• SUPPLIED TEXT
"""
# Burned by the "Fuzz"



## Retiredducker (Oct 11, 2011)

There is a member of law enforcement in my area that is an avid goose hunter and I feel he is using his position unethically to gain permission. I don't have direct proof but have been told by others that he will approach a landowner in his squad car and in uniform to ask permission. This year...on property we hunted last year quite successfully, the wife just told me no because "this cop" pulled her husband over for no seatbelt & when he realized who he was, asked if he could hunt the property and let him off with a warning. Now how bad is that? The wife feels very badly...would prefer I be the hunter but her husband has ruled on this. Offered a different field that birds never use. I hesitate to file a complaint but this just isn't right.


----------



## EMU_Flyer (Aug 23, 2010)
"""
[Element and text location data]
"""
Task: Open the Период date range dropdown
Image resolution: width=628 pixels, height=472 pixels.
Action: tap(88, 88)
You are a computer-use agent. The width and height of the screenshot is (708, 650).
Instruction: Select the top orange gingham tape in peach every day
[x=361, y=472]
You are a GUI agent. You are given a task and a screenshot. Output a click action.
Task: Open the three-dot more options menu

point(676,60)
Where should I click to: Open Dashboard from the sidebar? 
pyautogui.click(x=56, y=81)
"""
• GIVEN EXERCISE
In the forum post about goose hunting permission, why did the officer pull the landowner's husband over?

• RESPONSE TO THIS EXERCISE
He was pulled over for not wearing a seatbelt.